(Tarefas):
a: Transcreva palavra por palavra, do texto sobre Tom Ford, o trecho que começa com as palavras "Tom Ford é um" e termina com "segundo tem valor.".
b: Enumere todas as pessoas mencionadas pelo nome no texto sobre Tom Ford.
c: Prolongue o texto sobre Tom Ford a partir do ponto em que termina.

(Excerto do documento):
---
Tom Ford é um homem que sabe o seu valor e não pede desculpa por isso. Existe uma relação disfuncional com o valor que deve ser dado ao ser humano. Uma coisa é arrogância; outra é saber exatamente aquilo de que se é capaz. A primeira tem um preço; o segundo tem valor.
Já Oscar Wilde dizia que “cínico é aquele que sabe o preço de tudo e o valor de nada”. E dar valor à arte e à cultura é algo que temos de reaprender a fazer, pois corremos o perigo de pagar um preço demasiado alto. Tom Ford não só sabe o seu valor, como reconhece o dos outros. Não é por acaso que o seu dom artístico se estendeu da moda ao cinema. A sua estreia na realização foi sublime. Um Homem Singular (A Single Man, no original) expira elegância no guarda-roupa, nos cenários, em cada plano e, claro, nos atores Julianne Moore e Colin Firth. Poder-se-ia pensar que Ford apenas quereria treinar os seus dons artísticos no grande ecrã, mas a verdade é que se apaixonou pela sétima arte e regressou à realização em grande forma com Animais Noturnos (Nocturnal Animals, no original), um filme bem diferente da sua estreia, com um lado bem mais negro da natureza humana.
---
(Listagem de dados):
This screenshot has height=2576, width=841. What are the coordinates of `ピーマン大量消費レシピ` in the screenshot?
---
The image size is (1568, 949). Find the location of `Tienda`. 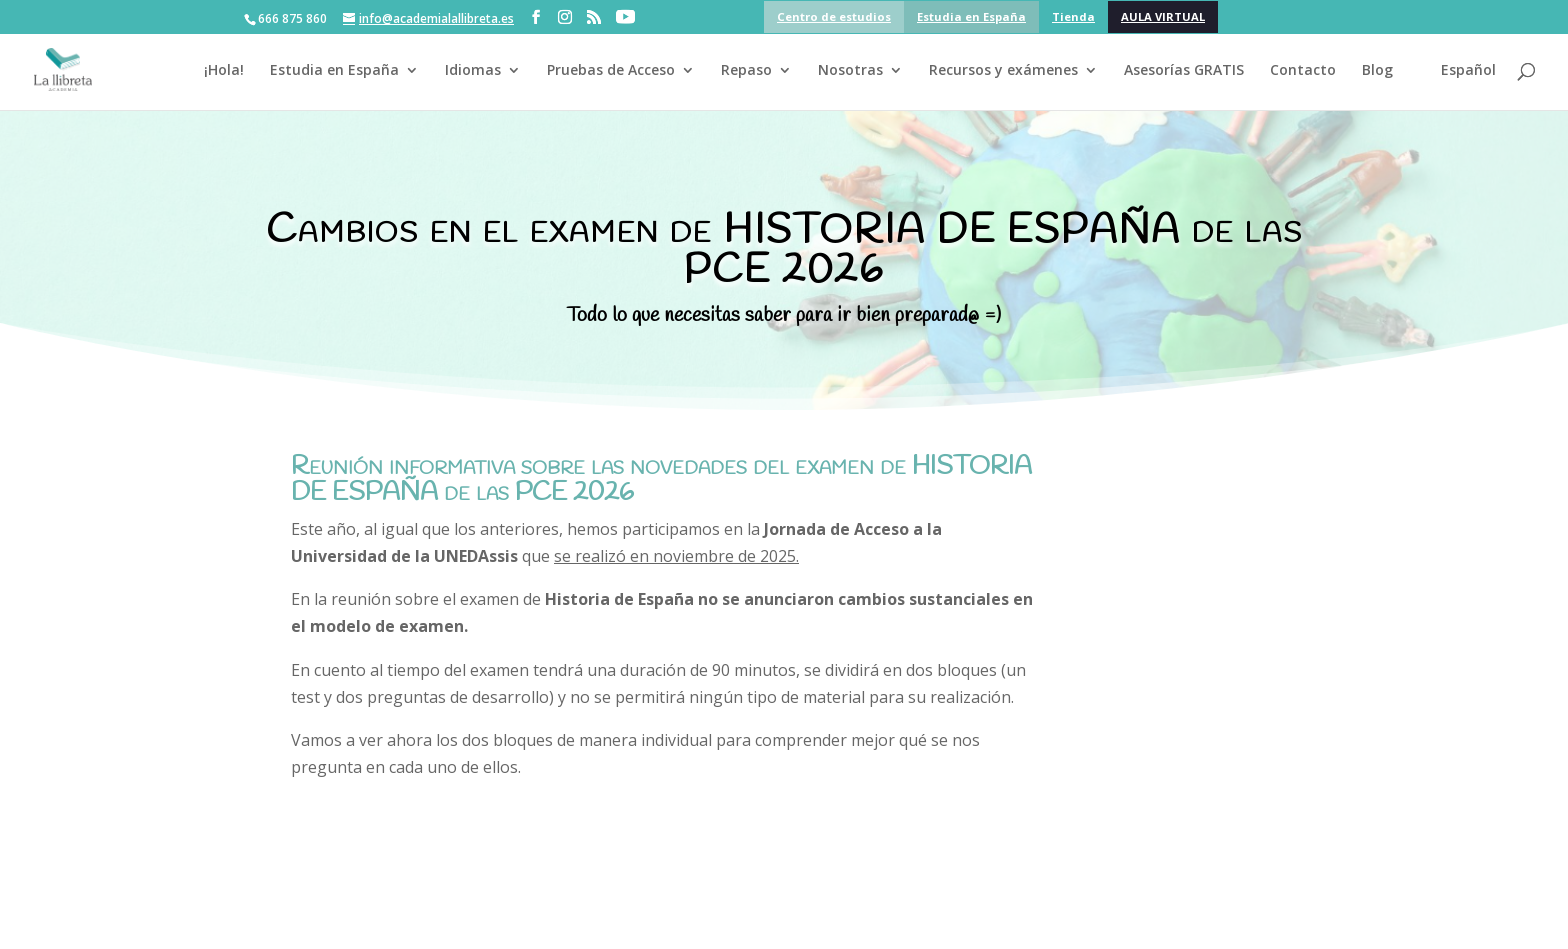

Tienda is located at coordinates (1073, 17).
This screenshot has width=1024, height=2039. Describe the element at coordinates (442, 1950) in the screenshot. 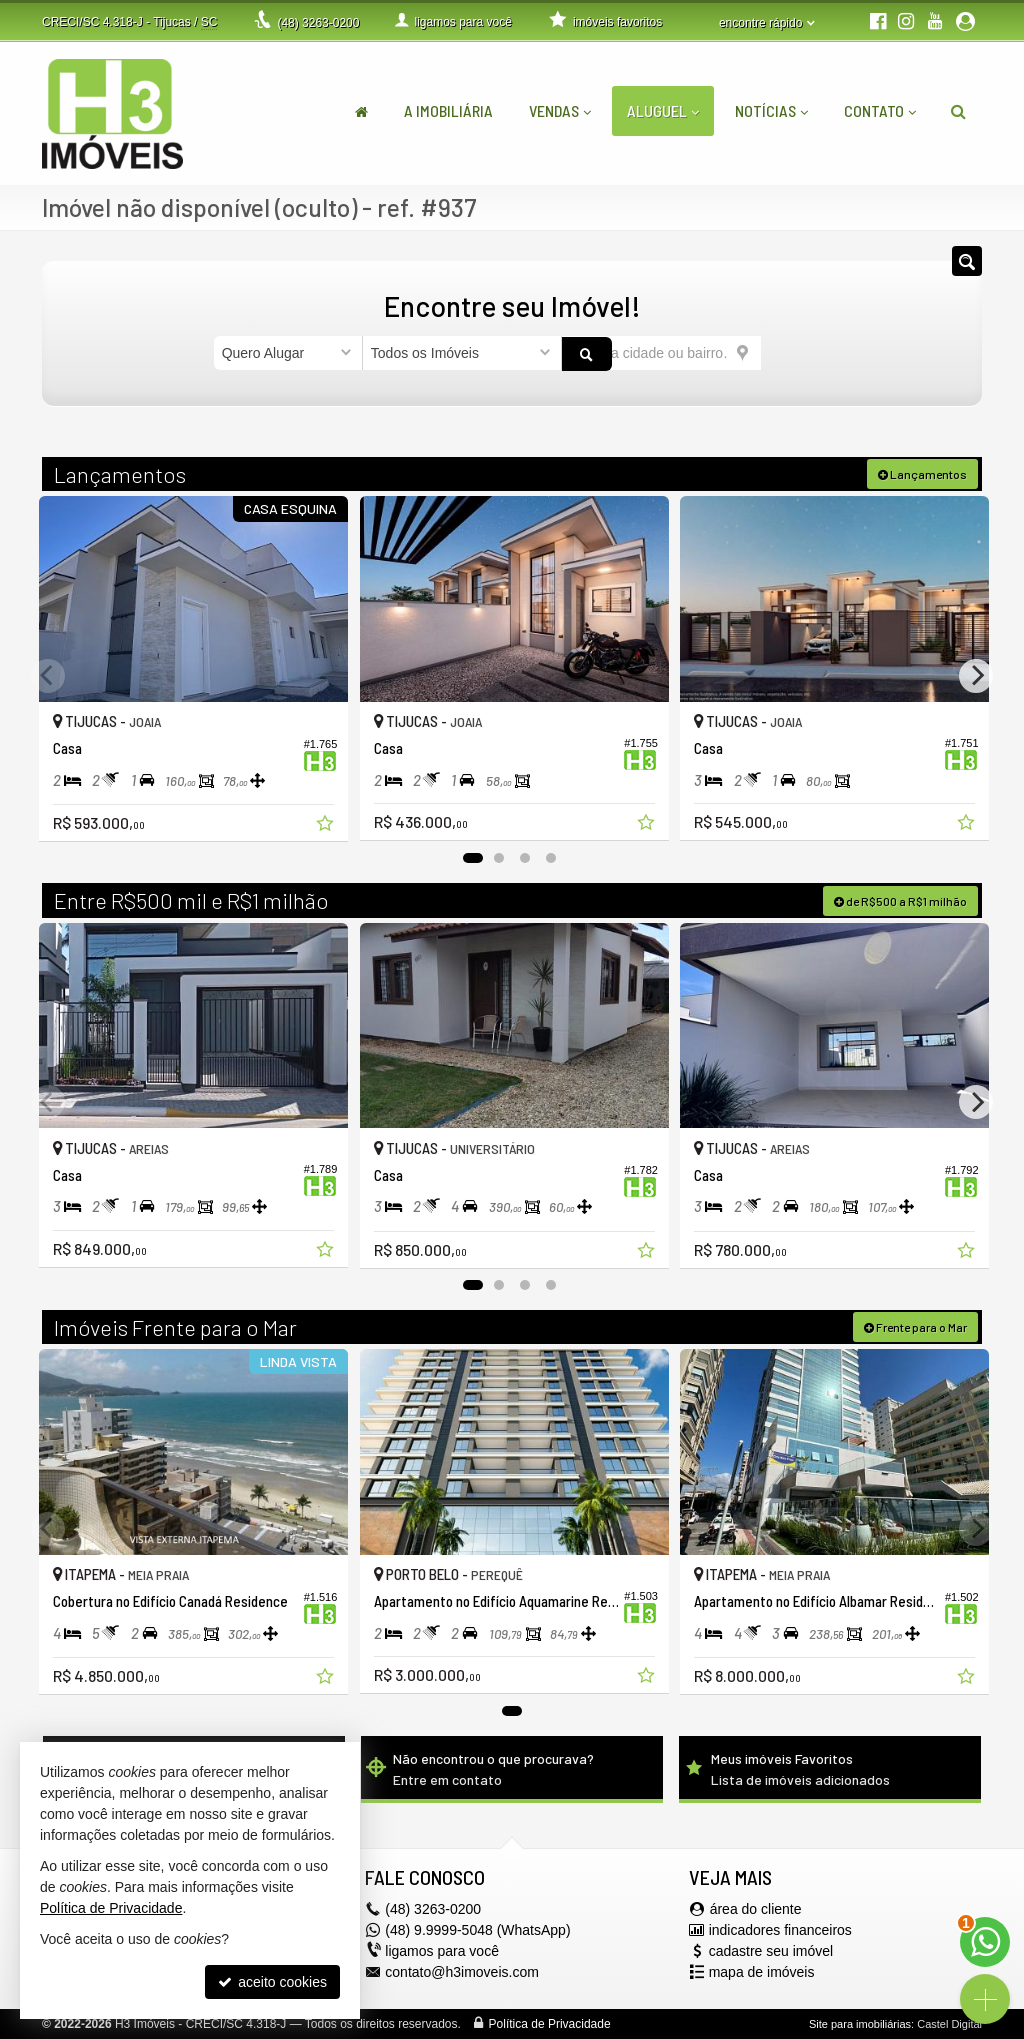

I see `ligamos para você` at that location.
---
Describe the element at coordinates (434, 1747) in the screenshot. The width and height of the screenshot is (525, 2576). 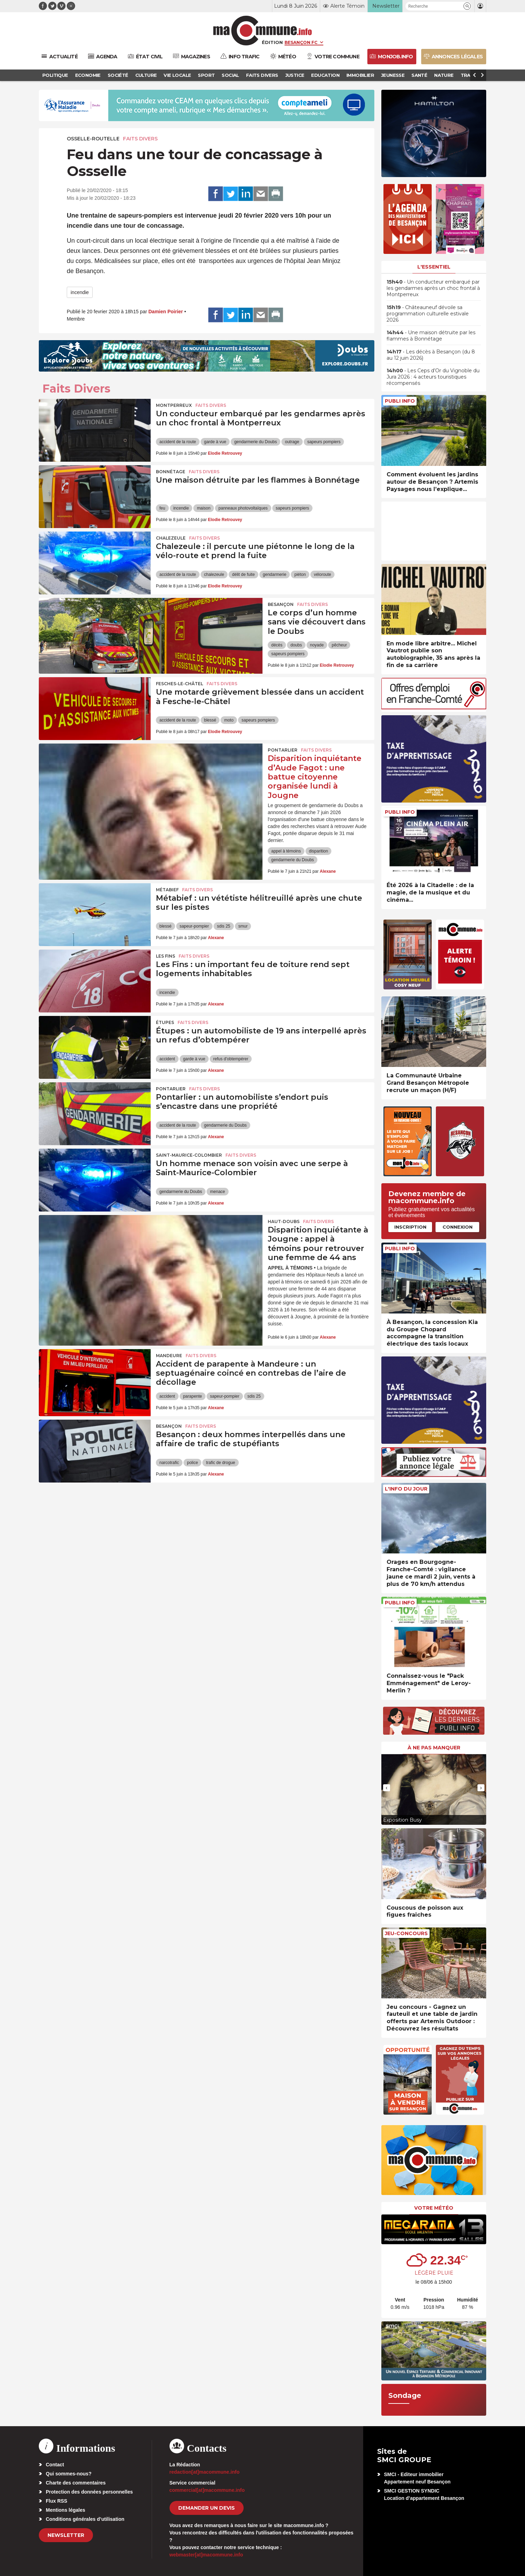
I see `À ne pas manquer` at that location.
---
(Respostas por tarefa):
a:
Tom Ford é um homem que sabe o seu valor e não pede desculpa por isso. Existe uma relação disfuncional com o valor que deve ser dado ao ser humano. Uma coisa é arrogância; outra é saber exatamente aquilo de que se é capaz. A primeira tem um preço; o segundo tem valor.

b: Tom Ford, Oscar Wilde, Julianne Moore, Colin Firth

c:
Thomas Carlyle Ford nasceu a 27 de agosto de 1961, em Austin, no Texas. Tanto o pai como a sua mãe – Tom Ford, Sr. e Shirley Bunton – eram ambos agentes imobiliários e, por isso, o estilista passou grande parte da sua infância no rancho dos avós, em Brownwood. Um dos seus passatempos preferidos nessa altura era ficar deitado junto à piscina dos avós, e cedo começou a interessar-se por arte como, por exemplo, a pintura. Ford recorda essas memórias como sendo um artista da imagem – “sempre fui muito visual, sempre me interessei por design. Isso não quer dizer que tenha começado a desenhar roupa aos 5 anos de idade, mas, se os meus pais fossem jantar fora, eu passava o serão a reorganizar toda a mobília da sala antes do regresso deles a casa”. Os pais de Ford tiveram grande influência no crescimento do seu gosto por todas as artes. Se ele quisesse pintar, eles seriam os primeiros a ir à procura de um professor de pintura para ensinar o filho.
As suas grandes musas para o mundo da moda foram inicialmente a mãe e a avó. Ford recorda a mãe como uma mulher de uma elegância extremamente clássica, enquanto a sua avó paterna se destacava pelo glamour à la Texas, tudo em grande e chamativo, fosse em joias ou em carros. Seriam precisamente estes dois estilos, da mãe e da avó, que Ford iria combinar, mais tarde, para reinventar e salvar a marca Gucci da falência em meados dos anos 90.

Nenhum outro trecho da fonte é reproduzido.